Gunnar Halle, Trumpet
Hallvard Godal, Sax, Clarinet
Putte Johander, Bass
Ole Morten Sommer, Drums
Fattigfolket is a Swedish/ Norwegian quartet that gathered in Copenhagen around year 2000. During the last 10 years Fattigfolket has been touring Norway, Sweden, Denmark, France, Czech Republic and Germany, playing at some of the major jazz festivals, jazz clubs and radio shows.
The third album from Fattigfolket called ”Park” will be released in 2011 at the german label Ozella Music. As musicians we are visiting many differrent countries and cities, and we spend a lot of time on traveling by plane, train, bus or car, to an airport, to a hotel, etc. But sometimes we enjoy some hours off, and then our favorite activity is to go to a park. Almost every city has at least one park, where you can find a calm and a quiet place. Some of the songs on this cd are conceived in a park, or inspired by parks we have visited.
Earlier releases are ”fattigfolket” in 2003, and ”Le Chien et la Fille” in 2005, both on danish ILK Music. In 2003 Fattigfolket won the 1st price in the European Jazz contest at the ’Tremplin Jazz d'Avignon’ festival. As a reward, Fattigfolket was invited back the next year to play the opening concert at the Popes Palace in Avignon. The audience of 1500 were completely taken by the magic in this concert, which became the starting point for Fattigfolket international career.
Through communication and a balance of compositional and improvisational material, that pays homage to the contemporary jazz tradition, Fattigfolket perform original compositions written by the band members. The music on “park” is also inspired by the rich folk music tradition in Norway, Sweden and abroad.

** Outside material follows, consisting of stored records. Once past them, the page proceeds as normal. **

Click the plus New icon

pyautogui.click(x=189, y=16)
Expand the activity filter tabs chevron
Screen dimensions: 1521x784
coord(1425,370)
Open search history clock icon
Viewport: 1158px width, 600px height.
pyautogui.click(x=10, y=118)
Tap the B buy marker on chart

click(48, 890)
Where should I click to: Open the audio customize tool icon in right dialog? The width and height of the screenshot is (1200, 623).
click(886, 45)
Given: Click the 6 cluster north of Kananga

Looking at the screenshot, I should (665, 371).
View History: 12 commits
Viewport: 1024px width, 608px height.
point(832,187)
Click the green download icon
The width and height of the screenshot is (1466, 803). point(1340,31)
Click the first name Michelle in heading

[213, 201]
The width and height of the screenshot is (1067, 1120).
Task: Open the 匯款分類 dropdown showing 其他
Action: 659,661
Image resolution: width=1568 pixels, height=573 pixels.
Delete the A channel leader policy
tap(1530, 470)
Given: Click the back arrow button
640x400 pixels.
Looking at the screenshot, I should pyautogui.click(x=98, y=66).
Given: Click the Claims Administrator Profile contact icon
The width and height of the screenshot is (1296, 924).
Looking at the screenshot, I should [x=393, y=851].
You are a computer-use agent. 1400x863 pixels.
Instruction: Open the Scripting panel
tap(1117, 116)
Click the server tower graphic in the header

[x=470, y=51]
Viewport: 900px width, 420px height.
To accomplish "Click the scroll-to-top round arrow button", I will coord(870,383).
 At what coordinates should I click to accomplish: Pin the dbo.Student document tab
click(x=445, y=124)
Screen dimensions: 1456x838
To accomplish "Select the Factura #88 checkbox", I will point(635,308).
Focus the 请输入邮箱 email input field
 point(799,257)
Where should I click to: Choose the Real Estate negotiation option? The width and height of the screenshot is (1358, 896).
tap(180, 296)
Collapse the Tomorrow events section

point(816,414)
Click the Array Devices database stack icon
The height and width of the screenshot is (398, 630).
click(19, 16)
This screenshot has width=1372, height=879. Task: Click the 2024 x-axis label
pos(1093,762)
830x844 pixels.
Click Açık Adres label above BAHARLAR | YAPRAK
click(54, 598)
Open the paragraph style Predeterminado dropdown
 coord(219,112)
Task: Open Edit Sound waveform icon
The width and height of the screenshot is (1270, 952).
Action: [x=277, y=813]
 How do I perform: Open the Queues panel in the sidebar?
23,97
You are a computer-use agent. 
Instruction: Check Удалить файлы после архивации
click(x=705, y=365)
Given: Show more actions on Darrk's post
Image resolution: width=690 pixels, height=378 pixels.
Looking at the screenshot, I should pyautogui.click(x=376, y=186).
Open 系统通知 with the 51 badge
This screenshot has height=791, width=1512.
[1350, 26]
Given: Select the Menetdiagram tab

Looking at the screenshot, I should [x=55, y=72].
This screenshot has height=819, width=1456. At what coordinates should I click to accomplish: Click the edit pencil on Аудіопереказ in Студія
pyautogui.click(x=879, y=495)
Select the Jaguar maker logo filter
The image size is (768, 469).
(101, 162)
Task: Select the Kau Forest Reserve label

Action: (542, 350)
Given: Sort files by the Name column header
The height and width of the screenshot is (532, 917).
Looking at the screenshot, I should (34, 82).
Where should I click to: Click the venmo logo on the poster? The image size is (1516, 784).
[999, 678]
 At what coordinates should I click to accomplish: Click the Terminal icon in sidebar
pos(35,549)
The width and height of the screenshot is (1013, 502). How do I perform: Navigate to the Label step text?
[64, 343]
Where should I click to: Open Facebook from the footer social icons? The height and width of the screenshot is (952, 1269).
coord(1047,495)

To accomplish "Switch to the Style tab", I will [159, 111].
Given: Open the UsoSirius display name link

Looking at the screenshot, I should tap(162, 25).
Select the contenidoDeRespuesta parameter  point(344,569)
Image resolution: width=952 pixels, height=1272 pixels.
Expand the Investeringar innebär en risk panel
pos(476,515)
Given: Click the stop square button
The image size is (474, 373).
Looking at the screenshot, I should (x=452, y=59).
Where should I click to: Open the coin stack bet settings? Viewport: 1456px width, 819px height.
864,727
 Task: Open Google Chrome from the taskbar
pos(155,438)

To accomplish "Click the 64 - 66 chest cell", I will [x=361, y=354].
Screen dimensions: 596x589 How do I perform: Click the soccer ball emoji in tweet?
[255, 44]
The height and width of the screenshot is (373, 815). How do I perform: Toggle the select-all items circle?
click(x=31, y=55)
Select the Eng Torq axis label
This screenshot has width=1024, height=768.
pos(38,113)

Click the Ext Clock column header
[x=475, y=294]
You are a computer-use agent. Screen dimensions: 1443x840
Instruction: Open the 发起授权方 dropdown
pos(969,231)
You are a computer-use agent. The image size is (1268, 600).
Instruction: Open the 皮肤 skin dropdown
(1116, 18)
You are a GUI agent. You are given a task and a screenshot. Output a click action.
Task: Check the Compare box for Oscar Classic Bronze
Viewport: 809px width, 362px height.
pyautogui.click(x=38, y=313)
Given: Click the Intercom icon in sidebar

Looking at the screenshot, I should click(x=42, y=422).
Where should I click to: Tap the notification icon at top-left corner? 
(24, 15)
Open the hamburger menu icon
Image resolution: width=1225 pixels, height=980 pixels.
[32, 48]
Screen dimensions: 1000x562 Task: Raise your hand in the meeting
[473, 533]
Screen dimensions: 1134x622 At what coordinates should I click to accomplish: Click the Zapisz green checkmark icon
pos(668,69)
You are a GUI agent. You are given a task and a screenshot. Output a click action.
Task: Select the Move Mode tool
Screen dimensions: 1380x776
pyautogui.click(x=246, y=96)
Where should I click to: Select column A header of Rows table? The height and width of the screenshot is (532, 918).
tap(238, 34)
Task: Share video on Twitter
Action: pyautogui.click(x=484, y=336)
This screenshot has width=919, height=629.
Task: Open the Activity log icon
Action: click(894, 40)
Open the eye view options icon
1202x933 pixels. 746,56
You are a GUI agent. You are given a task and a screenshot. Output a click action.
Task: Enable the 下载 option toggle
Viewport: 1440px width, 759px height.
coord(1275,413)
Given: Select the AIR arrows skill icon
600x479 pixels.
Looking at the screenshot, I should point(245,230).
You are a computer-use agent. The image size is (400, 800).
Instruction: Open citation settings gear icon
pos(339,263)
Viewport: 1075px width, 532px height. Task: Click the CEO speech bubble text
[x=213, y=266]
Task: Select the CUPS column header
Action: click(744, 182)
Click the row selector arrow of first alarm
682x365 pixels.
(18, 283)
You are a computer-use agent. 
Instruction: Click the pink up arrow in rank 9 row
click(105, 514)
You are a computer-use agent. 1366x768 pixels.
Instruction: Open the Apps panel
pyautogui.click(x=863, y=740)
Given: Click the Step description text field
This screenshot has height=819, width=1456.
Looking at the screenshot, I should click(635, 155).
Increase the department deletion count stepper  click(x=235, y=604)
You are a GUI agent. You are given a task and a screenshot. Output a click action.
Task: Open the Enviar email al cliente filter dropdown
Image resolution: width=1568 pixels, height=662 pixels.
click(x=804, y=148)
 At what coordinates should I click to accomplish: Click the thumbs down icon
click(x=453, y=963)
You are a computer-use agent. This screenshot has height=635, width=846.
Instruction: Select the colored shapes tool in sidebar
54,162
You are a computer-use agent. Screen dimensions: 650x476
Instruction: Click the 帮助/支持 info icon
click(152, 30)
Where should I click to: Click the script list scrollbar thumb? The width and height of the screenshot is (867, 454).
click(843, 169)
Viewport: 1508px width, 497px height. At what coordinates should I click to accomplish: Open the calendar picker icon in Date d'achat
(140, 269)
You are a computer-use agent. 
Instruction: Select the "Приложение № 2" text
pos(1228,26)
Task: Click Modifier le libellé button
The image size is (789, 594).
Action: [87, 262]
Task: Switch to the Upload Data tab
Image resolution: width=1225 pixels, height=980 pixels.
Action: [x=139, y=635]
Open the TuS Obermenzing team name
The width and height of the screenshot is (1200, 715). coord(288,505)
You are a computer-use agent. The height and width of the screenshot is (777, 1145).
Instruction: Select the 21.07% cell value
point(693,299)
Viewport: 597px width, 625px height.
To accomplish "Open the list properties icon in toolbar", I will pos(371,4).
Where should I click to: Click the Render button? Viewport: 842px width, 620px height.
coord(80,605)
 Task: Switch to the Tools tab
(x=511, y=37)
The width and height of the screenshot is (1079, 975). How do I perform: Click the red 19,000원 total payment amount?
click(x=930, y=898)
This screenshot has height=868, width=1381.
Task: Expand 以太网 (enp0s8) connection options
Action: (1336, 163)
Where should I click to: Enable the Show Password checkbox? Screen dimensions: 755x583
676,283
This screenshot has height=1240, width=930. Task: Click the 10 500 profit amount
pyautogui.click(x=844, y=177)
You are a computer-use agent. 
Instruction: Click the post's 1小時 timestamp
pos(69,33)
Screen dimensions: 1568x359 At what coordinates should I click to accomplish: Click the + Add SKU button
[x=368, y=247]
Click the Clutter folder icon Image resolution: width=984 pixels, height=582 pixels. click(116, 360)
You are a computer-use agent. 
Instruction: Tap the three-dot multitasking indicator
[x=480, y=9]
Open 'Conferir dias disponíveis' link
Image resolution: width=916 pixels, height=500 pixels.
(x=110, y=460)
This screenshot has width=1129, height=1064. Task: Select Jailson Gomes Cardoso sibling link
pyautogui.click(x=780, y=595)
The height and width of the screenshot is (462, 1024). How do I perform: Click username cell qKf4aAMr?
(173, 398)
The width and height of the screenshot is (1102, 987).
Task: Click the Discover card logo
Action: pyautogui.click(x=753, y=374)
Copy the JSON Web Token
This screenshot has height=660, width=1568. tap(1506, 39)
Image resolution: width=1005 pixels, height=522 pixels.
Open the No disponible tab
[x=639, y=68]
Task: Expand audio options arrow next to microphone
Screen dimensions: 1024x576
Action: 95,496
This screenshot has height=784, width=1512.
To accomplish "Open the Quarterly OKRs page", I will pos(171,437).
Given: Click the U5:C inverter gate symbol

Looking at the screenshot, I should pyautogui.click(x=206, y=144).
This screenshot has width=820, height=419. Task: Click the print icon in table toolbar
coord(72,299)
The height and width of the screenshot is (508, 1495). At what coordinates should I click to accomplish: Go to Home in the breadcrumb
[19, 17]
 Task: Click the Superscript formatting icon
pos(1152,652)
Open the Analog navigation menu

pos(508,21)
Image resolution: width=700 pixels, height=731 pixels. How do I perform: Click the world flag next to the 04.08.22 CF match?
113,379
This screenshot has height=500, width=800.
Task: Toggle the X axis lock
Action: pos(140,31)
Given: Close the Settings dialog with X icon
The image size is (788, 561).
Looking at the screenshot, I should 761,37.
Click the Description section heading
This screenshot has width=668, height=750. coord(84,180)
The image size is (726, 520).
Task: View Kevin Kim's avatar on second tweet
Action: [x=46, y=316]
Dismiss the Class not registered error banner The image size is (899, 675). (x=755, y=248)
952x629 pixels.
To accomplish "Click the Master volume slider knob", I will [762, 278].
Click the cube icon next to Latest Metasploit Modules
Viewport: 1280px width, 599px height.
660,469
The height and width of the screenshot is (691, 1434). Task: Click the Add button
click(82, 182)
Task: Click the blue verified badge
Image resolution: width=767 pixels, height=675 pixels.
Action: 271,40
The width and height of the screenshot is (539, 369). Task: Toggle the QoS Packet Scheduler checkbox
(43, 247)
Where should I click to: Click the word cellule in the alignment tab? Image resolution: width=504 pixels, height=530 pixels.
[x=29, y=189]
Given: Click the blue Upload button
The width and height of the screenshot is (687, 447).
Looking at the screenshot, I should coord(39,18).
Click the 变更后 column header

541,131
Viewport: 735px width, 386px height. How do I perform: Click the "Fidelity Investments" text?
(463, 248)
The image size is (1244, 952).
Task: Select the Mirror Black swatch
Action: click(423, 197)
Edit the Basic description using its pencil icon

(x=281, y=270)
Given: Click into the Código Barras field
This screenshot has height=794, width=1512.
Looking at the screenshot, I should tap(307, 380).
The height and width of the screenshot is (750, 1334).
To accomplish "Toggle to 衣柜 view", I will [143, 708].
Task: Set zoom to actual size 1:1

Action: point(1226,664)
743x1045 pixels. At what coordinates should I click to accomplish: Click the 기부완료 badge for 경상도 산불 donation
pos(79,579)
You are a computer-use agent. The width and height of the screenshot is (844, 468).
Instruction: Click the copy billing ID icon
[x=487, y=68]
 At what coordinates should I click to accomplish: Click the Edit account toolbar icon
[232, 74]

Fattigfolket means the poor people. In less than the last hundred years, Norway has moved from being one of the poorest countries in Europe, to one the riches. This transformation has gone extremely fast. When our grandparents grew up, the situation was completely different. As kids we shared the same facination for stories told by our grandparents about their childhood, and what it was like to grow up in the 1920s and 1930s. Even though they didn’t own much, they shared the little they had. Today we have a lot, but share very little.
As musicians and jazz musicians, we are not likely to become the riches guys, but we have something we want to share, our music!